Victory over worry? pt. 1
FR. SEBASTIAN CAMPBELL
Published: Oct 17, 2013
Worry, fear and anxiety are intimately related and often used interchangeably. It’s rather foolish to advise someone battling the blows of false friends, “Don’t worry be happy.” John E. Haggai once wrote, “Worry divides the faculty of perception; therefore, observation is faulty and even false.”
Amazing how worry can make a mountain out of a molehill. Worry has the capacity to amplify a perceived threat or problem out of proportion. No wonder “worriation” leads to suicide or some to contemplate doing it. Remember a time when bombs were going off in our heads and we plotted either our own destruction or that of someone else — our greatest enemy. Then time elapses and we cool down, now we are a new person as we wonder what in the heck all that bombardment was about. Was it worth the energy we invested?
Worry affects physical health. It is said, “Some are unhappy through illness; some are ill through unhappiness.”
Medical science proves that constant worry upsets the body’s equilibrium and gives rise to physical illness like peptic ulcers, migraine headaches, hypertension, rheumatoid arthritis, skin rashes, hyperthyroidism, impotence and pre-mature ejaculation. Read Proverbs 17:22, “A cheerful heart is a good medicine, but a downcast spirit dries up the bones.”

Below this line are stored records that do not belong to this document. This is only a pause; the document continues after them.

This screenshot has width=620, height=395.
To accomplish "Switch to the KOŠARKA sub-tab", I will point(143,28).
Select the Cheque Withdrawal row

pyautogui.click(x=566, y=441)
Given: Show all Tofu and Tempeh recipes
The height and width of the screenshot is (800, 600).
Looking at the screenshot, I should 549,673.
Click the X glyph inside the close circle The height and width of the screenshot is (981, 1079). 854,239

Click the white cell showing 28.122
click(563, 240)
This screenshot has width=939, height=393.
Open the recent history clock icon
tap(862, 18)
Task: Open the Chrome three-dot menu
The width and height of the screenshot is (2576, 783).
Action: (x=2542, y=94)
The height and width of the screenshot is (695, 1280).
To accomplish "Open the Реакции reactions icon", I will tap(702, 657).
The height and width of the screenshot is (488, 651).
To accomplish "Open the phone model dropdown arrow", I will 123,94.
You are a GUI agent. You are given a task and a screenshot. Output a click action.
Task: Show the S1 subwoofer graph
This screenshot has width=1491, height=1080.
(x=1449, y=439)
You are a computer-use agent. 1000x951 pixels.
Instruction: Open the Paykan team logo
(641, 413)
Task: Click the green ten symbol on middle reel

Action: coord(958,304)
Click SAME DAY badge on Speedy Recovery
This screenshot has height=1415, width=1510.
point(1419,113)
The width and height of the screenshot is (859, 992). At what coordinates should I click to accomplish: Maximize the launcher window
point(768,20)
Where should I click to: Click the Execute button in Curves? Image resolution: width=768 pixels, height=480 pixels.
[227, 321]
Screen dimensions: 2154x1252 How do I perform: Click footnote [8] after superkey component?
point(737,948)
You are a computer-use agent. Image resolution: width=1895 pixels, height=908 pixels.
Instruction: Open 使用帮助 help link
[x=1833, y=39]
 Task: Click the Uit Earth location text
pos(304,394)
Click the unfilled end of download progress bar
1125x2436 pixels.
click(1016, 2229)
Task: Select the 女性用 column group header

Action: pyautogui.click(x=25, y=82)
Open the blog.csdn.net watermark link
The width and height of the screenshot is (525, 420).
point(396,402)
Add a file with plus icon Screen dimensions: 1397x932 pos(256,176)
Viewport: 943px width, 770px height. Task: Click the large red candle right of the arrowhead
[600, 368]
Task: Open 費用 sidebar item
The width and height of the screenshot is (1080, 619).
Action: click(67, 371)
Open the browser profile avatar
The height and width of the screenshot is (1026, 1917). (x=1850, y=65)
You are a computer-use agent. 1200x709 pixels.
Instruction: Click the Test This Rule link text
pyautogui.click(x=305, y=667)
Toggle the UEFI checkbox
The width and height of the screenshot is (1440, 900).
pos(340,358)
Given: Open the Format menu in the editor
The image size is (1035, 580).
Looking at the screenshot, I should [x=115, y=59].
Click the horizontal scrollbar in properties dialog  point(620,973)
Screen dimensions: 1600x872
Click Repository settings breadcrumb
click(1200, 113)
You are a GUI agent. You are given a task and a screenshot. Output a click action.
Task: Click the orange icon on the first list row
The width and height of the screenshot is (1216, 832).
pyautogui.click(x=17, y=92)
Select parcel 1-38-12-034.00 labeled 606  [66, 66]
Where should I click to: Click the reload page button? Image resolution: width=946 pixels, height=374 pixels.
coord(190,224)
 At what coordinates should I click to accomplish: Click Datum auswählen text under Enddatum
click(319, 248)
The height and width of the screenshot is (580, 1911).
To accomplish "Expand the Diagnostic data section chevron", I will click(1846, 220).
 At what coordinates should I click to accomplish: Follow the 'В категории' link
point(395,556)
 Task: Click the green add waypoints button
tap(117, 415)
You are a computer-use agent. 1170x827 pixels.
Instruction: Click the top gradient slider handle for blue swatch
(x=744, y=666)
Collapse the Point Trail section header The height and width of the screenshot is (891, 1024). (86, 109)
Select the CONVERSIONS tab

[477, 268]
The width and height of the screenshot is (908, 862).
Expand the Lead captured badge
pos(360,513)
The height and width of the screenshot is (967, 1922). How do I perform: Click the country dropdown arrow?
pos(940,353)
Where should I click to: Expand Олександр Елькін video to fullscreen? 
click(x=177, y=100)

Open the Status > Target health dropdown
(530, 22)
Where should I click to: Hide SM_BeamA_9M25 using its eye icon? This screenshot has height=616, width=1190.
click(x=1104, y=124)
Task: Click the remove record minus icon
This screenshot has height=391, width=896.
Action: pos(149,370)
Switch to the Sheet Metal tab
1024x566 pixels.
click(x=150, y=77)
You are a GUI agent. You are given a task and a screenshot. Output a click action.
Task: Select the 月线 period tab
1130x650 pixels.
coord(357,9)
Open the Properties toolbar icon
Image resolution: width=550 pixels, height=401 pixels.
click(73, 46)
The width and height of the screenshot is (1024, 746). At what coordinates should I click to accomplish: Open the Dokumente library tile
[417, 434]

• Worry paralyzes motivation: When a person gets tied up in worry, he become indecisive and immobilized to carry out the necessary steps to achieve something.
• Worry impairs reasoning: He is incapable of seeing things reasonably or realistically because worry distorts his perception. It even affects the ability to be efficient.
• Worry leads to unproductive activities: Under a state of worry, a person may subject himself to drinking, smoking, frantic shopping, overeating, gossiping or even being overtly generous or stingy as means of coping with their uncomfortable feelings. The person may even become irritable and this can result in hurting others with their words and actions.
• Worry contradicts spiritual priorities: In Matthew 6:25-34, Jesus teaches that seeking God’s righteousness and kingdom should be given the top priority rather than the basic necessities of daily living which God reassures us that he will provide. Anything that comes between us and God is idolatry.
• Worry stuns spiritual growth: In the parable of the sower, Jesus pointed that the seeds that were sown among thorns did not became fruitful as they were being choked by the worries of this life.
Earl Nightingale, a researcher, once shared a study on what people worry about. Check out how amusing his results were:
• 40 percent worry about things that never happen.
• 30 percent worry about things in the past.
• 12 percent needlessly worry about health.
• 10 percent worry about petty things.
• Eight percent worry about real issues.
If Nightingale is right, then 92 percent of what people worry about is just a waste of time and energy. So, it is important first to identify what exactly the person is worrying about before we attempt to counsel or provide alternatives to his problems.
Spiritual counseling is primary in our counseling efforts, but with a strong spiritual grounding in life we can be better fortified to deal with the fiery darts shot at as by the devils of our own making.
• Rev. Canon S. Sebastian Campbell is rector at St. Gregory’s Anglican Church.